On 10/1/2013 9:50 PM, Scott Wood wrote:
On Tue, 2013-10-01 at 14:38 +0300, Claudiu Manoil wrote:
On 10/1/2013 2:22 AM, Scott Wood wrote:
On Mon, 2013-09-30 at 12:44 +0300, Claudiu Manoil wrote:
+static RTXBD rtx __aligned(8); +#define RXBD(i) rtx.rxbd[i] +#define TXBD(i) rtx.txbd[i] +#define GET_BD_STAT(T, i) be16_to_cpu((__force __be16)T##BD(i).status) +#define SET_BD_STAT(T, i, v) T##BD(i).status = (__force __u16)cpu_to_be16(v) +#define GET_BD_BLEN(T, i) be16_to_cpu((__force __be16)T##BD(i).length) +#define SET_BD_BLEN(T, i, v) T##BD(i).length = (__force __u16)cpu_to_be16(v) +#define GET_BD_BPTR(T, i) be32_to_cpu((__force __be32)T##BD(i).bufptr) +#define SET_BD_BPTR(T, i, v) T##BD(i).bufptr = (__force __u32)cpu_to_be32(v)
Why the forcing?

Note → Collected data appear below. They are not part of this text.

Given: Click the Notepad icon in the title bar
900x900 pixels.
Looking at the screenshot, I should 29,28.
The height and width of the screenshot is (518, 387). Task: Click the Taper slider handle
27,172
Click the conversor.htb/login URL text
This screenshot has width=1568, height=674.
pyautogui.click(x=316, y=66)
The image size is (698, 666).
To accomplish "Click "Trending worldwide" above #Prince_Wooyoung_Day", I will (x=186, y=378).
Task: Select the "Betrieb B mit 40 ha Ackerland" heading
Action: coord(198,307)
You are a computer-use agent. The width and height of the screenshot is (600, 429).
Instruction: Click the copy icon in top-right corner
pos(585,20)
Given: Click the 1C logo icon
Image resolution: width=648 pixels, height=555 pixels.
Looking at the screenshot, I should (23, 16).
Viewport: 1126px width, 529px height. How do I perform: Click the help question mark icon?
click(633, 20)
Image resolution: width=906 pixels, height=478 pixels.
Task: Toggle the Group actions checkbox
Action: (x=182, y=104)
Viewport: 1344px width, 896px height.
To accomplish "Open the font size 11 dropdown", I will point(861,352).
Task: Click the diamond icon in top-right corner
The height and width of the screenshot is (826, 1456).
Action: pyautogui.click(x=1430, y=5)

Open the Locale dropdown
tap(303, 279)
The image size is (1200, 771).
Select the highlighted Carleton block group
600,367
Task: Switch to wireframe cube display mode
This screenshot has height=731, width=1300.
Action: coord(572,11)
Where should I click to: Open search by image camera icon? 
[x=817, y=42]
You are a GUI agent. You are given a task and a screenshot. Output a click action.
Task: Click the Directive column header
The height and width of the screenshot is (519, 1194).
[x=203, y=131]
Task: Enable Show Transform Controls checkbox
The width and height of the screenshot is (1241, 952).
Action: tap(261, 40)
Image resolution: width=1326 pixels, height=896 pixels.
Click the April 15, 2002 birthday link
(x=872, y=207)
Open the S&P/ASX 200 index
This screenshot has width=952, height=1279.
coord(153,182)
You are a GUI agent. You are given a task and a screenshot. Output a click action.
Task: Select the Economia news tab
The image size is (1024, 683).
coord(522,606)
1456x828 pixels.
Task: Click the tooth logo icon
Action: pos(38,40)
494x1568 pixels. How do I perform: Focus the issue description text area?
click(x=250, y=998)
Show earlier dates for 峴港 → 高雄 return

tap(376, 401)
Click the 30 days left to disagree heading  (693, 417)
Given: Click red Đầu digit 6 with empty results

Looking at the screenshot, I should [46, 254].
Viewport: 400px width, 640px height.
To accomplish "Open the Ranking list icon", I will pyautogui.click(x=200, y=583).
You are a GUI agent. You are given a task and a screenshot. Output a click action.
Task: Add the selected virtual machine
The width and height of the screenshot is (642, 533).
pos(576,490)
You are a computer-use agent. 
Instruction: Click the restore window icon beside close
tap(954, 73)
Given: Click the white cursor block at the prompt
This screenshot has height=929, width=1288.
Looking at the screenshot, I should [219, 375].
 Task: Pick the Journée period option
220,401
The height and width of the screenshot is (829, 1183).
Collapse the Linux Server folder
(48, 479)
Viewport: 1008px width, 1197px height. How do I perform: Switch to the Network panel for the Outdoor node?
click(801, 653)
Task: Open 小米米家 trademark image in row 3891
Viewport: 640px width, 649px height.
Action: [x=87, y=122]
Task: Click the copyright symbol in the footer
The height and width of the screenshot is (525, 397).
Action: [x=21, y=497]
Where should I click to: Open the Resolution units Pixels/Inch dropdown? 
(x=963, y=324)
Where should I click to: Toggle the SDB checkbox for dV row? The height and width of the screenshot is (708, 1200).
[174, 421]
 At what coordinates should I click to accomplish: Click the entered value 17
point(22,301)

Can't you declare the data with __be16/__be32?
The __force annotation is obviously needed to suppress the sparse warnings due to BD data declaration type not being __bexx, but the generic uintxx_t, as you noticed as well. Now, why I didn't use __bexx instead? The main reason would be maintainability: the DMA descriptors may not be in big endian format exclusively. The eTSEC hw may actually have an option to interpret the DMA descriptors in little endian format.
May have or does have?
If it does have such a feature, do you plan to use it? Usually I have not seen such features used for (e.g.) little-endian PCI devices on big endian hosts.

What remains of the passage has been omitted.